De site ligt aan het Kanaal Bergen-Condé, wat vervoer naar Parijs en Antwerpen mogelijk maakt. Om arbeiders te houden bouwt De Gorge in 1816 een wijk en een slaapzaal, ontworpen door François Obin. Na diens dood neemt Bruno Renard het over, geïnspireerd door de zoutziederij van Ledoux in Arc-et-Senans.

Na een opstand ontsnapt De Gorge verkleed als arbeider. In 1831 draait de mijn volop, maar een jaar later sterft hij aan cholera. Zijn weduwe zet het werk voort.

Aan de ontginning komt in 1954 een eind door de politiek van de EGKS (de Europese Kolen en Staal gemeenschap). Arbeiderswoningen worden te koop aangeboden waarbij de huurders, meestal arbeiders van de mijn, een voorkooprecht krijgen.  De site raakt in verval en in 1969 beslist een Koninklijk Besluit over te gaan tot sloop, met protest als gevolg. De plaatselijke architect Henri Guchez koopt in 1971 het complex en voorkomt zo de afbraak. Guchez renoveert met eigen middelen en richt er kantoren in. In 1984 belast de provincie Henegouwen de vereniging Grand-Hornu Images met het beheer en de exploitatie. In 1989 koopt de provincie het complex en renoveert verder. In 2002 opent  het MAC’s (Musée d’Art Contemporain) van architect Pierre Hebbelinck haar deuren. 

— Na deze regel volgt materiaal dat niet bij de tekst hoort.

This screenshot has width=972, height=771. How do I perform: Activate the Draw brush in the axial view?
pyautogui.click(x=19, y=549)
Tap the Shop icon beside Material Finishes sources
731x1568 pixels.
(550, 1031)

Architect Pierre Hebbelinck maakte van het oude mijncomplex een museum voor moderne kunst. Volgens hem kun je in Wallonië pas iets nieuws bouwen als je eerst door het verleden heen gaat.

Hij zegt:
‘Ik doe niet aan monumentenzorg. Historische gebouwen verdienen geen blind respect. Als de omstandigheden veranderen, moet ook het gebouw mee veranderen.’